YOUR TASK: Exactly as they stand, set down all of the records again.

RECORDS SHOWN:
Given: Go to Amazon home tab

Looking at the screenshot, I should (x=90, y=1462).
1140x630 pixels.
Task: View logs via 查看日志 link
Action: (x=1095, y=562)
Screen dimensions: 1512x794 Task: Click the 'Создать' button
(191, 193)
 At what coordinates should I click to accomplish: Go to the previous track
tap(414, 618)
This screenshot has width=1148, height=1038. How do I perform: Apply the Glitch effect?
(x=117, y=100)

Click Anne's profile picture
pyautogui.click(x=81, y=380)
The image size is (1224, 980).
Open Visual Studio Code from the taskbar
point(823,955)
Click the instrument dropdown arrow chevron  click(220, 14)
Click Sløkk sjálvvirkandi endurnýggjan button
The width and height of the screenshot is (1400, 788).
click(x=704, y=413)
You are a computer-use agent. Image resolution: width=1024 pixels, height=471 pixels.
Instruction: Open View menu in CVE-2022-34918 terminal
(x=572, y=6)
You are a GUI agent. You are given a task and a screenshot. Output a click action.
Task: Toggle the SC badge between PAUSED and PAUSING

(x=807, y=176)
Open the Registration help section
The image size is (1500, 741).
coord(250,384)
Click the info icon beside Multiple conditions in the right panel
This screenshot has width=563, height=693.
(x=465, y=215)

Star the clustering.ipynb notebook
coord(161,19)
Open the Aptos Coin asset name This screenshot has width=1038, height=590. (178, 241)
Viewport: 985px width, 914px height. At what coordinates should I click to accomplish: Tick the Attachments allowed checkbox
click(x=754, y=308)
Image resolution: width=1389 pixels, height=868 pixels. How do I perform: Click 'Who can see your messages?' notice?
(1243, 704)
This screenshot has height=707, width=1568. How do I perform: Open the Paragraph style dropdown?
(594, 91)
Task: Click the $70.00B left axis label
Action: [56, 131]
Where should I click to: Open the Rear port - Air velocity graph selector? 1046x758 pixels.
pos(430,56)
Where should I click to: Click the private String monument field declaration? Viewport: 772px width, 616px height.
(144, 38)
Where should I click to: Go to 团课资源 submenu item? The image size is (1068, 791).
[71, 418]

ANSWER SECTION:
Given: Go to Amazon home tab

Looking at the screenshot, I should (x=90, y=1462).
1140x630 pixels.
Task: View logs via 查看日志 link
Action: (x=1095, y=562)
Screen dimensions: 1512x794 Task: Click the 'Создать' button
(191, 193)
 At what coordinates should I click to accomplish: Go to the previous track
tap(414, 618)
This screenshot has width=1148, height=1038. How do I perform: Apply the Glitch effect?
(x=117, y=100)

Click Anne's profile picture
pyautogui.click(x=81, y=380)
The image size is (1224, 980).
Open Visual Studio Code from the taskbar
point(823,955)
Click the instrument dropdown arrow chevron  click(220, 14)
Click Sløkk sjálvvirkandi endurnýggjan button
The width and height of the screenshot is (1400, 788).
click(x=704, y=413)
You are a computer-use agent. Image resolution: width=1024 pixels, height=471 pixels.
Instruction: Open View menu in CVE-2022-34918 terminal
(x=572, y=6)
You are a GUI agent. You are given a task and a screenshot. Output a click action.
Task: Toggle the SC badge between PAUSED and PAUSING

(x=807, y=176)
Open the Registration help section
The image size is (1500, 741).
coord(250,384)
Click the info icon beside Multiple conditions in the right panel
This screenshot has width=563, height=693.
(x=465, y=215)

Star the clustering.ipynb notebook
coord(161,19)
Open the Aptos Coin asset name This screenshot has width=1038, height=590. (178, 241)
Viewport: 985px width, 914px height. At what coordinates should I click to accomplish: Tick the Attachments allowed checkbox
click(x=754, y=308)
Image resolution: width=1389 pixels, height=868 pixels. How do I perform: Click 'Who can see your messages?' notice?
(1243, 704)
This screenshot has height=707, width=1568. How do I perform: Open the Paragraph style dropdown?
(594, 91)
Task: Click the $70.00B left axis label
Action: [56, 131]
Where should I click to: Open the Rear port - Air velocity graph selector? 1046x758 pixels.
pos(430,56)
Where should I click to: Click the private String monument field declaration? Viewport: 772px width, 616px height.
(144, 38)
Where should I click to: Go to 团课资源 submenu item? The image size is (1068, 791).
[71, 418]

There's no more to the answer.